On the one hand, the above figures demonstrate that the AU not only has the tools to fulfil its peace and security mandate. It also reveals that unguided criticism of the AU, as defined in the thought frame, would be detached from reality. On the other hand, we must note that if the AU was relevant on multiple counts, preventing or resolving conflicts, its inability to do so in contexts where it fails should raise questions about why and how to plug the gap; rather than engaging a process that will prove to be analytically unmoored. Notably, also, successes and failures in preventive diplomacy and mediation are multifactorial.

The AU also intervened in fewer cases than were needed. This is often a symptom of resource shortages, political constraints beyond its sphere of authority, access limitations, and geopolitical complexity, rather than simple institutional irrelevance. Thus, evidence of underperformance should guide reform; it should not automatically justify questioning the AU’s relevance altogether.

Furthermore, available data may also understate the AU’s full engagement. Some efforts occur through quiet diplomacy, often off the record and behind closed doors, to preserve political credibility and sustain the trust of belligerents. Although such efforts are difficult to measure, conversations with AU experts and Addis-based think tanks suggest that covert engagement can be effective when the AU finds entry points to prevent or de-escalate conflict. Lack of publicity, therefore, does not necessarily mean absence of action.

Against this backdrop, judging the AU only by visible outcomes risks missing the institutional, structural, and geopolitical constraints that shape how it intervenes or why it sometimes does not. A more useful approach asks whether the AU had a mandate, resources, political access, member-state support, and a realistic entry point. Without these questions, criticism may become analytically weak even when it is morally understandable.

Conclusion

Criticism must be disciplined by evidence. The AU should therefore continue to treat criticism as an opportunity for reform by strengthening accessible channels through which citizens, experts, and policy actors can offer evidence-based feedback.
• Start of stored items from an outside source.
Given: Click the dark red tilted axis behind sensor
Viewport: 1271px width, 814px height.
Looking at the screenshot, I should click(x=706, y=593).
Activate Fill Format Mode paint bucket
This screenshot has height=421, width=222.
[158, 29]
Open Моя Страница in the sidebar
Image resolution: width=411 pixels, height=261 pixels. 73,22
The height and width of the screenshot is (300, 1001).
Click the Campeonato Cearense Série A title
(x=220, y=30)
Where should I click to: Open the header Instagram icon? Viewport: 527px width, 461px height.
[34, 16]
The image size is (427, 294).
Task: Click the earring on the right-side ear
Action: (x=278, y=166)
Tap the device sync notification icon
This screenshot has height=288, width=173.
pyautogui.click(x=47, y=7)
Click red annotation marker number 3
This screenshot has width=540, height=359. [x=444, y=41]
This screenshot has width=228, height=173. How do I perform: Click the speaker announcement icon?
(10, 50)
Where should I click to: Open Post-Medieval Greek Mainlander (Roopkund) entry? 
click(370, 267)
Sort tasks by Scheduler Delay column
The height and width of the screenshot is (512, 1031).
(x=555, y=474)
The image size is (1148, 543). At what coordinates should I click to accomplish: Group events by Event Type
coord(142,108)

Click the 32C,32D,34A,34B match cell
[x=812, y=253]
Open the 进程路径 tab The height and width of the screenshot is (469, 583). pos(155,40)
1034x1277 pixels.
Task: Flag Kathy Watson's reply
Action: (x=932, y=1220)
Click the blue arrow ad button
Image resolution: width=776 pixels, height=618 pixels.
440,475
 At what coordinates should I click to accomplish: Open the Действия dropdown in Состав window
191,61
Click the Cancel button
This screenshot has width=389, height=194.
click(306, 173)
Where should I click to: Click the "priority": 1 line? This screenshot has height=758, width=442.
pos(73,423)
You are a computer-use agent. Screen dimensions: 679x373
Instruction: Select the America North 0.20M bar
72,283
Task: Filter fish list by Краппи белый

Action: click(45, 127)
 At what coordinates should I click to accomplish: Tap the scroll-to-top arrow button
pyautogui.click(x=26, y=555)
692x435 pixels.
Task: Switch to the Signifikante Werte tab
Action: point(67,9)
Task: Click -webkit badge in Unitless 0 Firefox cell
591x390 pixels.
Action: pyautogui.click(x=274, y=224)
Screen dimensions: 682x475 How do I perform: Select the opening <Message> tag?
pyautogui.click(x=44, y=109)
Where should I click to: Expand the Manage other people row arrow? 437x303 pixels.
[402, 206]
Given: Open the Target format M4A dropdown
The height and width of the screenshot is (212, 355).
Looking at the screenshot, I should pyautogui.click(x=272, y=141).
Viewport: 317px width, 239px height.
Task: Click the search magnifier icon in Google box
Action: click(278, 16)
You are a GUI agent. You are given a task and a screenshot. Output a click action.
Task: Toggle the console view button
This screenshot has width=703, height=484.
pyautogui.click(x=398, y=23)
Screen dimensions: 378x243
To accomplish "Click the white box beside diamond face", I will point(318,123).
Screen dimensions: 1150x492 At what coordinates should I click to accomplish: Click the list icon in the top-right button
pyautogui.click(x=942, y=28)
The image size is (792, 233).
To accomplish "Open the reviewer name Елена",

Such platforms would help distinguish constructive criticism from unguided ones and convert public concern into institutional learning. At the same time, optimism must not whitewash the AU. This is a moral burden Africa’s knowledge community must bear with a deep sense of responsibility.

Disclaimer: The views expressed in this Insight reflect the perspectives of the contributor and do not necessarily represent the official position of Institute for Peace and Security Studies.